-------- EXTRACTED DATA

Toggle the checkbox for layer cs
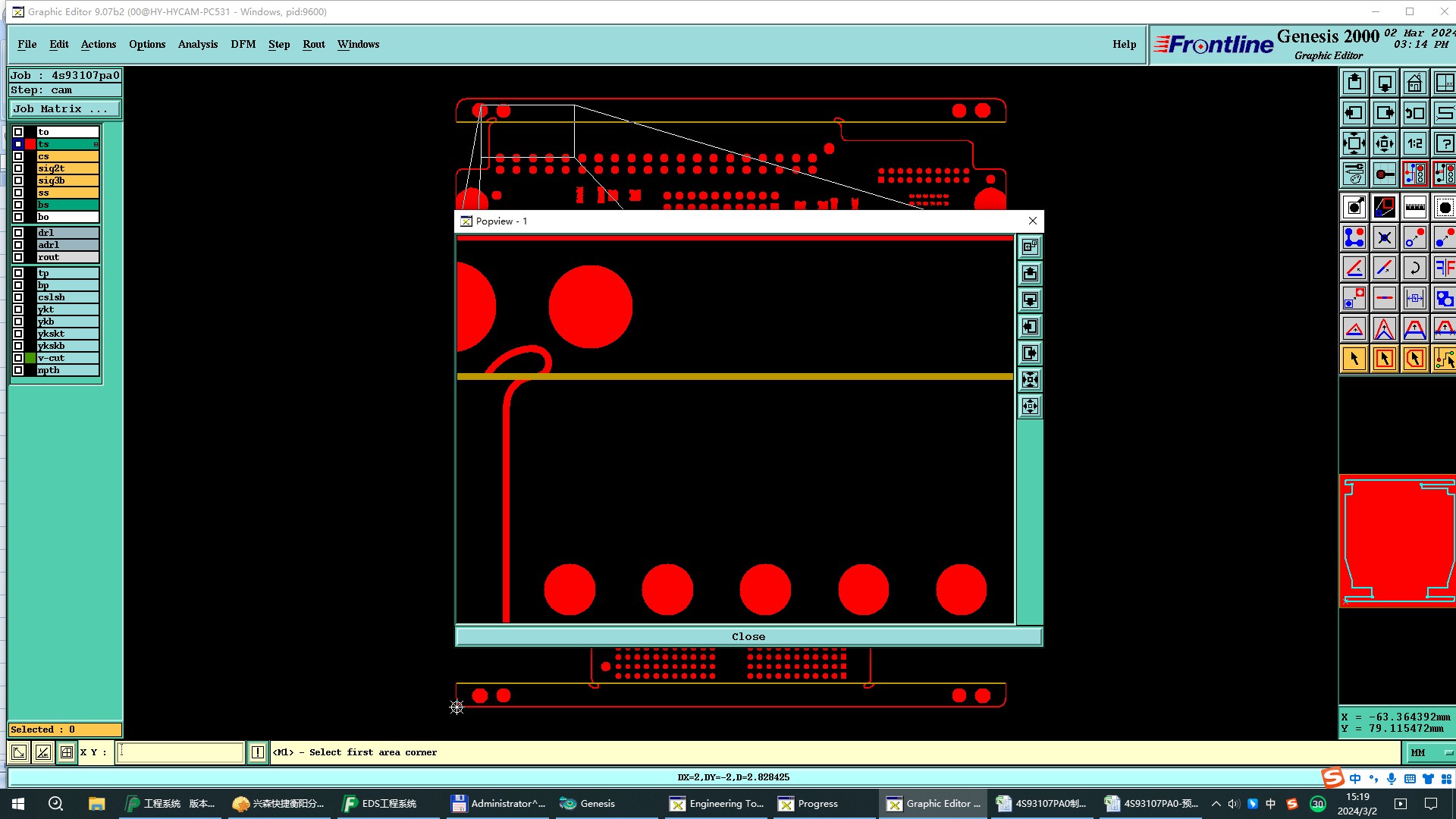Viewport: 1456px width, 819px height. point(18,156)
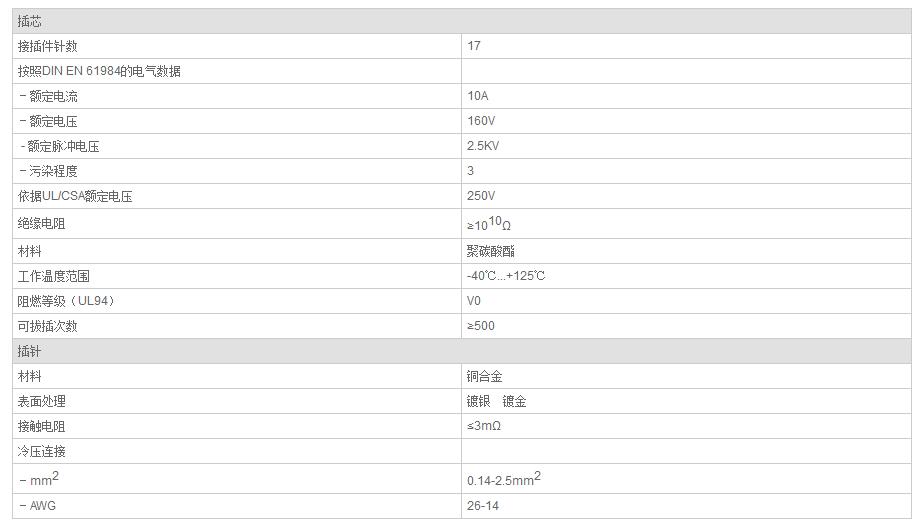The image size is (920, 528).
Task: Click the 10A rated current value
Action: [478, 96]
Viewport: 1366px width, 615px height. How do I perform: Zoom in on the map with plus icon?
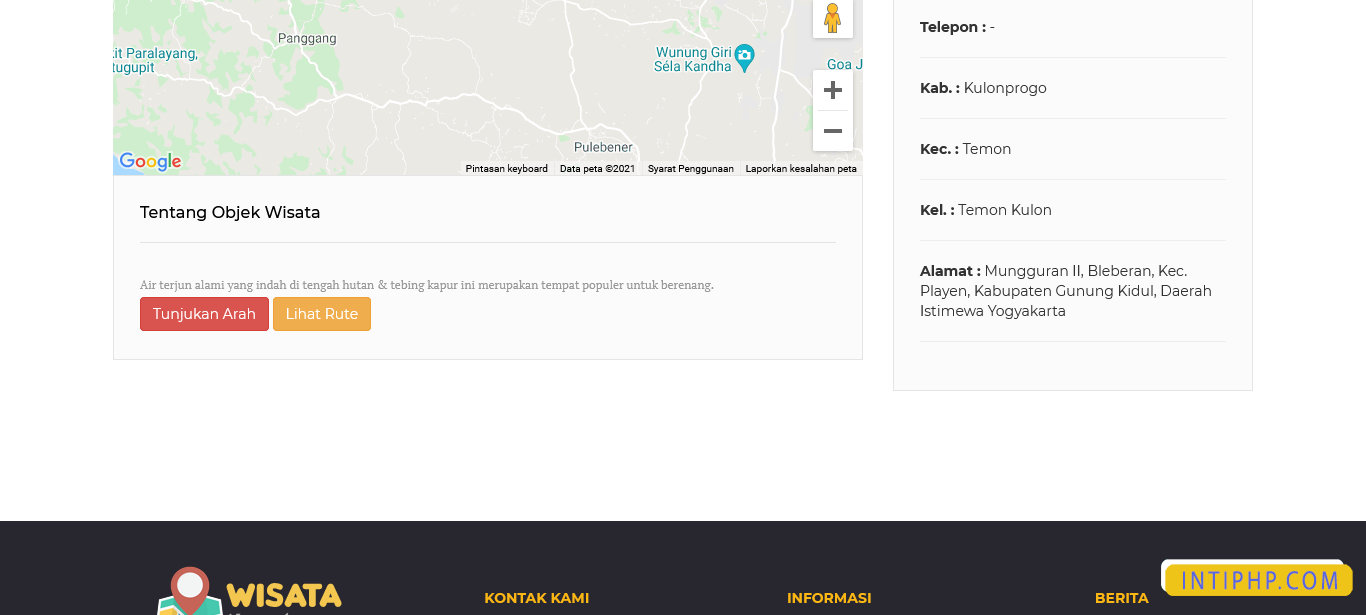point(832,89)
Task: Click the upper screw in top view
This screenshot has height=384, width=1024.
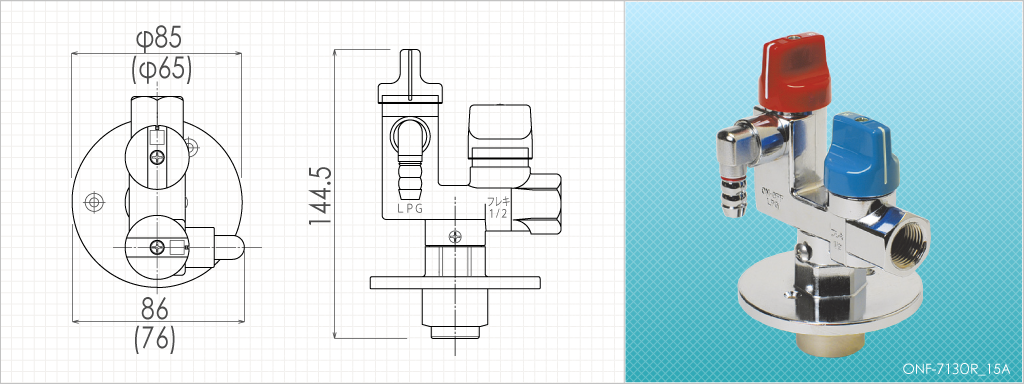Action: [x=157, y=157]
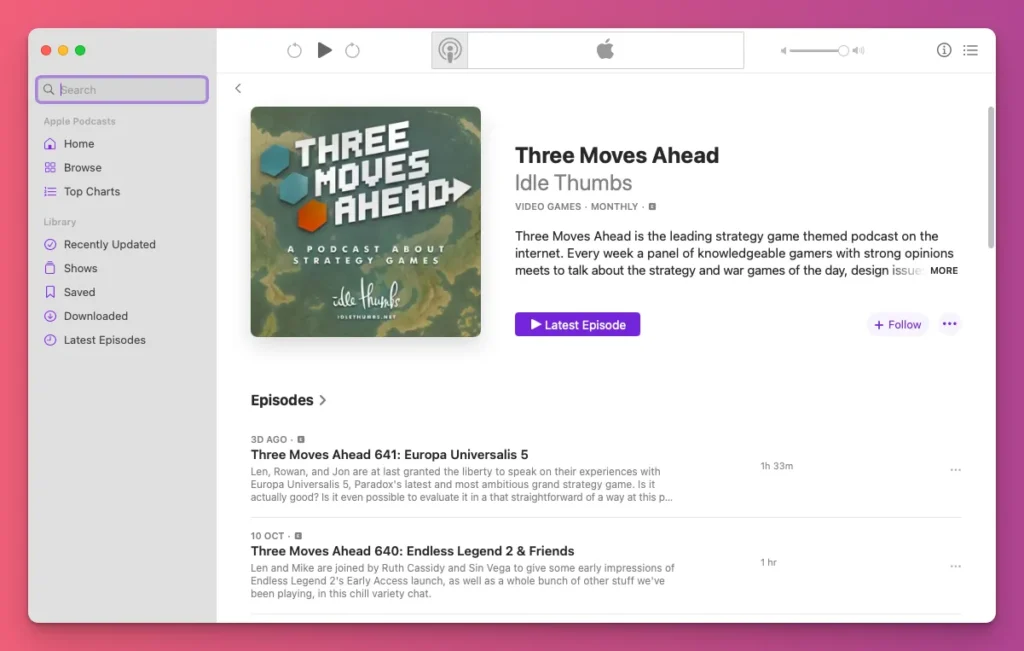The width and height of the screenshot is (1024, 651).
Task: Open episode 641: Europa Universalis 5 title
Action: [x=389, y=455]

----------------

AIM: Copy the material above word for word, omitting the pictures.

FULL RESPONSE:
Toggle the checkbox for layer cs
Viewport: 1456px width, 819px height. point(18,156)
The image size is (920, 528).
Task: Click the 10A rated current value
Action: [478, 96]
Viewport: 1366px width, 615px height. How do I perform: Zoom in on the map with plus icon?
point(832,89)
Task: Click the upper screw in top view
This screenshot has height=384, width=1024.
Action: [x=157, y=157]
The width and height of the screenshot is (1024, 651).
Task: Open episode 641: Europa Universalis 5 title
Action: [x=389, y=455]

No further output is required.